Make Your Own WorldMake Your Own World. Photograph © Pippa Samaya

At its most simple, the work showcases the artistic personalities of six intelligent dancers – Tra Mi Dinh, Benjamin Hancock, Rebecca Jensen, Alisdair Macindoe, Jessie Oshodi and Lilian Steiner. The choreography moves in and out of tightly edited improvisational scores, allowing us to see the dancers’ habitual movement erupting from cleanly executed passages of set material. The change is sometimes subtle but other times unpredictable, creating tension between the formal and informal structures at play.

The set choreography is highly articulate, gestural and fast, almost all of it slickly executed by the ensemble. Guerin seems to be playing with scale. Very small repetitive movements, like the gentle tapping of toes on demi-pointe or seductive swivelling of hips, are intercut with virtuosic leaps or running. Again, these shifts are often abrupt; fracturing and reorganising the bodily arrangements on stage.

More than once these interruptions are accompanied by loud, obvious choices in Daniel Jenatsch’s sound composition. While these few instances help build drama, for much of the work, the music does little to support the dancing. Rather, Guerin’s choreography carries its own internal rhythmic design that sits underneath the sound, and her dancers do well to maintain their own timing.

Jenatsch’s composition does, however, establish the mood of the piece. The sound is ominous and brooding, only occasionally indulging in segments of up-tempo drumlines. For the most part, samples of puttering engines, deep bubbles and rustling leaves form soundscapes that hint at potential ‘worlds’ the dancers may occupy.

Make Your Own WorldMake Your Own World. Photograph © Pippa Samaya

These allusions are also explored more literally in the choreography. At various points, the dancers enact scenes involving riot police and protestors, rebels fighting a guerrilla war and a football match. Each of these environments seem to be defined by acute power structures, where sides are drawn and the individual is subsumed into the group. While these moments make thematical sense, they sit quite clunkily alongside the more abstract movement sequences and feel overly representational.

Costume designer Andrew Treloar adds a wonderfully futuristic quality to the work, dressing the dancers in neon jumpsuits and metallic Lycra. A minimalist lighting design by Paul Lim ensures the costumes glow in the otherwise black space, utilising high-hanging fluorescents and front light to cast enormous shadows.

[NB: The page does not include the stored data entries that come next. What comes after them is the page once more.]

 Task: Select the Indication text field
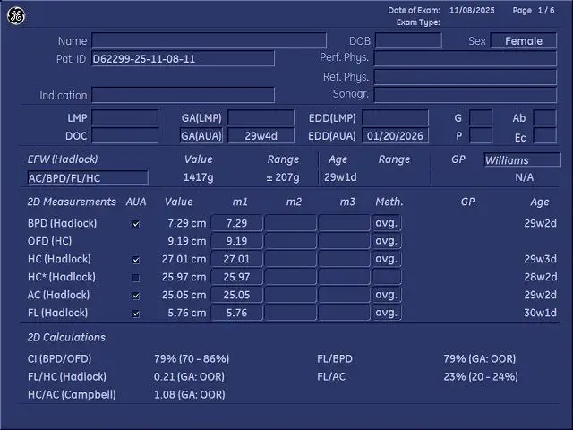point(183,95)
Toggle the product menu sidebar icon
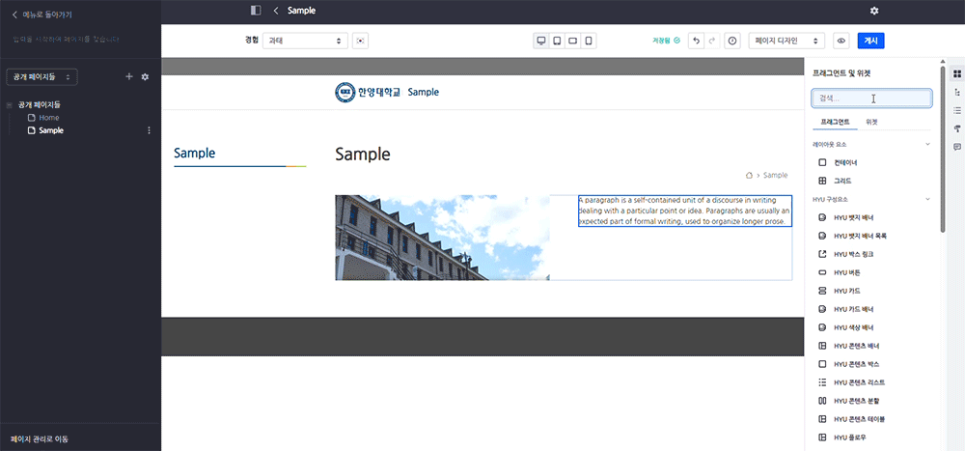Viewport: 965px width, 451px height. (256, 11)
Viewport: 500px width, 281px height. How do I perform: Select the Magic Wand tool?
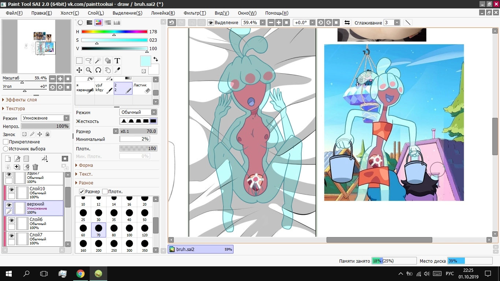(x=98, y=61)
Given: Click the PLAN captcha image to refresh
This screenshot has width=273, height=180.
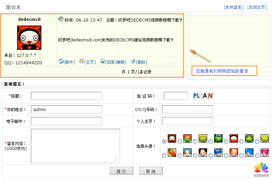Looking at the screenshot, I should 203,96.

Costumes are changed (and changed again) as the work progresses towards its climax. The dancers, who begun as six individuals carving their identity from improvised movement, ultimately find themselves in perfect unison, enslaved to the fluctuating tempo of the soundtrack. It could be a trite moment, but Guerin’s insistence on sticking with this image almost until the point of absurdity saves it from becoming clichéd.

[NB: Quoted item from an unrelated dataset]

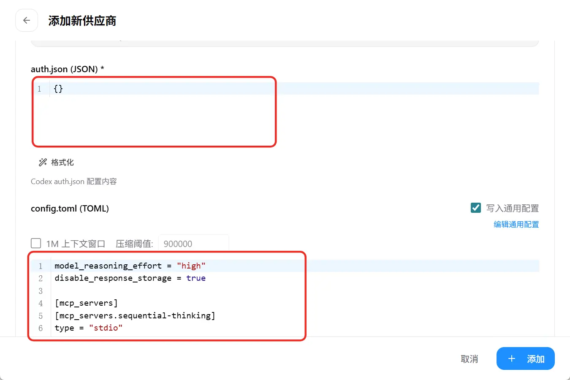Place cursor on model_reasoning_effort key
This screenshot has width=570, height=380.
(x=108, y=266)
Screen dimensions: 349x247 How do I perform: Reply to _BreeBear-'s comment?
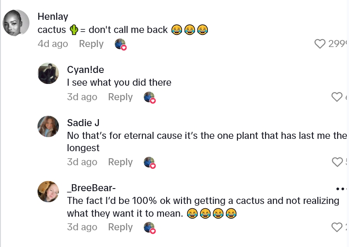pos(120,227)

Indeed, Guerin’s experience and intuition are evident all throughout Make Your Own World. In an unusually untheatrical work, she has created a densely layered piece that finds dramatic tension in its compositional structure and exacting movement vocabulary. Embodying this world are the six highly skilled dancers who impress with their ability to find commonality as easily as their own idiosyncrasies.